Tuesday, February 24, 2009

Waitress Again





I spend seven days crawling through a claustrophobic Vicodin cave, while mingling menacing mites reproduce in my muddied pockets, slowly weighing me down.

The eighth day, I stand and turn my pockets inside out. 
The ninth day, I run five miles with an ecstatic dog. The sixteenth day, I receive my workwoman's compensation check.

While I fill out my deposit slip, I realize that this may be the closest I ever come to a paid vacation. A vacation where I do not drink a pina colada and sit on poolside wicker, swallowing up sunshine and bathing my body in SPF 80. But 18 sick days where I drink tap water and sit on the toilet seat, swallowing my Vitamin D capsules and bathing my 3rd degree burn in hydro peroxide.

The nineteenth day, I am a waitress again. I wear three overlapping band aids and my uniform. In the mid afternoon, I clock out and carefully shove my tips deep inside the empty pockets of my jeans. I do not go to the bank.

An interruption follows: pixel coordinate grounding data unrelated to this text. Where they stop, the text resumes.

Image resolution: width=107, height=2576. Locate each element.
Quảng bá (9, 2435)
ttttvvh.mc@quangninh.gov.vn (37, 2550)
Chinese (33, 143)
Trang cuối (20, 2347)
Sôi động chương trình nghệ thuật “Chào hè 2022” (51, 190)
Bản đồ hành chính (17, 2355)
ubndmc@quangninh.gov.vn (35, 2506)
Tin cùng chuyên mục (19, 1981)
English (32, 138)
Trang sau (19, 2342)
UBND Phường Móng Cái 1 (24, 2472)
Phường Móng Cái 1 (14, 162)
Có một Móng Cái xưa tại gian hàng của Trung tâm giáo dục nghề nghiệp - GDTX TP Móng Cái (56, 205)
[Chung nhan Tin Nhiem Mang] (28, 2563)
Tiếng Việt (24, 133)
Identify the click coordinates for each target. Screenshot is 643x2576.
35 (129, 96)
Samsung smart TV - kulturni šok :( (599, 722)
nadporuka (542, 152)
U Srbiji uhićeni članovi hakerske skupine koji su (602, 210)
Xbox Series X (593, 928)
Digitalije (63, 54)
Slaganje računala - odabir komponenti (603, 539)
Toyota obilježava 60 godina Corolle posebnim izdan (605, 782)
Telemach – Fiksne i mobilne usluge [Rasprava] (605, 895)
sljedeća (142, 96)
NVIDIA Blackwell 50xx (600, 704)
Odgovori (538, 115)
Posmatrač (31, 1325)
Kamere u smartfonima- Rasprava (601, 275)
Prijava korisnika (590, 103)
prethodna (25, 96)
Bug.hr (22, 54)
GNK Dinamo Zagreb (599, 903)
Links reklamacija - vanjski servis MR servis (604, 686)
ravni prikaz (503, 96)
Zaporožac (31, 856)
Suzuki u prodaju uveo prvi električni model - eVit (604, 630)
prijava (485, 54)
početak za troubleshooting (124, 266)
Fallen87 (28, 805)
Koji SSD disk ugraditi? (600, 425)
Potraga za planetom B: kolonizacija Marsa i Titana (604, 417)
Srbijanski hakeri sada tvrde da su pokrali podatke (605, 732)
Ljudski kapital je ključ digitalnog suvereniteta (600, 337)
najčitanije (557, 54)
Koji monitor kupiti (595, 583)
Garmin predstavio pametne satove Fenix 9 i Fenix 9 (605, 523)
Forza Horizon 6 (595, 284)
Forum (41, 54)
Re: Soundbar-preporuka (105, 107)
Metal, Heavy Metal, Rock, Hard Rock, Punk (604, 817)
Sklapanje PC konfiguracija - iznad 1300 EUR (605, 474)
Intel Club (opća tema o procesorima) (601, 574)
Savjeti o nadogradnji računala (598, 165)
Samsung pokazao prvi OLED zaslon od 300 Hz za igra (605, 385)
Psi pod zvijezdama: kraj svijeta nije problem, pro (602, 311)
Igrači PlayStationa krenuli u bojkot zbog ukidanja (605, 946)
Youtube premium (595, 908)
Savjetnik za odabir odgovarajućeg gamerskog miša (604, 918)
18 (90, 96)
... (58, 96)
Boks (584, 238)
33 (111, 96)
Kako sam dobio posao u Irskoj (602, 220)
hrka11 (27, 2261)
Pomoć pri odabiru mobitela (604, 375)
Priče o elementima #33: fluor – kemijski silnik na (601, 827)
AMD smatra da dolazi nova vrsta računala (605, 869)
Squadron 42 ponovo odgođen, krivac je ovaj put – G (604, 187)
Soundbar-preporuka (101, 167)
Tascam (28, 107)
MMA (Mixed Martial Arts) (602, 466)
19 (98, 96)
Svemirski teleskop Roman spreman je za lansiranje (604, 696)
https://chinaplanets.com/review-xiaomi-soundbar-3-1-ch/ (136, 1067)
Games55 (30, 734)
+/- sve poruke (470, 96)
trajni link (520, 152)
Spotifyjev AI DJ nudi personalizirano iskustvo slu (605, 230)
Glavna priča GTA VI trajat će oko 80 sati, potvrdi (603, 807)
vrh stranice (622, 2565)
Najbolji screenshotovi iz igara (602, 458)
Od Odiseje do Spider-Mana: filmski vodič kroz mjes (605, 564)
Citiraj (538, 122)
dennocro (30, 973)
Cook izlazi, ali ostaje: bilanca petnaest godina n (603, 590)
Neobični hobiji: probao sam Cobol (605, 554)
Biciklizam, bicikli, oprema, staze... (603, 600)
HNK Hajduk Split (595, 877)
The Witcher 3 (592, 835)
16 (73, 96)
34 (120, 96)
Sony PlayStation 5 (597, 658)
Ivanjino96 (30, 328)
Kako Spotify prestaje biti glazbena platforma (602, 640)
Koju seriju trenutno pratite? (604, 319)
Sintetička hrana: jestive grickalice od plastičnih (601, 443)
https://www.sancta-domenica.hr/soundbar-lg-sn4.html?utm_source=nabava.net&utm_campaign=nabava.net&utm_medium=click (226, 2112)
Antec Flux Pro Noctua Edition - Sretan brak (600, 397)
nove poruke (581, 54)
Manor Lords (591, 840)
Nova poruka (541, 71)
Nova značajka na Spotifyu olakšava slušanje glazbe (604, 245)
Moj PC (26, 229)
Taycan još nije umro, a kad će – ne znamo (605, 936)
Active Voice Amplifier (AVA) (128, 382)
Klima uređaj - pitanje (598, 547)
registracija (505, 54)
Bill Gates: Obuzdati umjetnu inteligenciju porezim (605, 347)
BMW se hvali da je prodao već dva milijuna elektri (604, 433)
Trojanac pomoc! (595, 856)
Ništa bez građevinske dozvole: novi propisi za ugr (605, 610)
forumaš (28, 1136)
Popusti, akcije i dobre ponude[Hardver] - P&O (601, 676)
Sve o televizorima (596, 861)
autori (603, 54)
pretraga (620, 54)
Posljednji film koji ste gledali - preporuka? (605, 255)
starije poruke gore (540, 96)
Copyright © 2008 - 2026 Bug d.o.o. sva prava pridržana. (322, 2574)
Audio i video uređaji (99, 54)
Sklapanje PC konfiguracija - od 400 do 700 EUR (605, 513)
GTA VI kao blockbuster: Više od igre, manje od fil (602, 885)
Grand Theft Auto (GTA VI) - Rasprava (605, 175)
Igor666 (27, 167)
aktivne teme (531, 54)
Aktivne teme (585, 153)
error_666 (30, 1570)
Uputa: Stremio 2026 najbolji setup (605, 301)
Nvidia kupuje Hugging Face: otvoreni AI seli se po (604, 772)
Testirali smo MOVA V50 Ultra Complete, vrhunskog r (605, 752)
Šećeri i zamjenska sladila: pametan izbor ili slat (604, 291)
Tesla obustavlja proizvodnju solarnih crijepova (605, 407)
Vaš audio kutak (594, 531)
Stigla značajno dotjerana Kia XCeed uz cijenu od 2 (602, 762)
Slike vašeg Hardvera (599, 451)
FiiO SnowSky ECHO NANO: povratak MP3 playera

I go home for a slice of banana bread and a nap.


Monday, February 23, 2009

Mad



As if on a roller coaster with defective seat belts, anger holds onto every inhale and exhale with white sweaty knuckles before ordering my goose bumps to solute every strand of hair on my arms and legs.


After a few breathless moments, I clumsily stand, grab the sheet and pillow and walk barefoot into the living room. In the fetal position, I lay on the couch listening to fire trucks. When the quiet returns, I hear three blind mice tap dancing on cement and cocaine behind the couch. I stomp the floor, slap the wall and wait for the toenails of rodents to scratch and scurry away. He walks in. "What are you doing?" He asks.  "I heard mice. I think." I say, noticing then, the old creaky pipe beside me. He walks away, unsure what to think of me, his girlfriend. I follow behind him with my pillow so that I can apologize and we can go to sleep.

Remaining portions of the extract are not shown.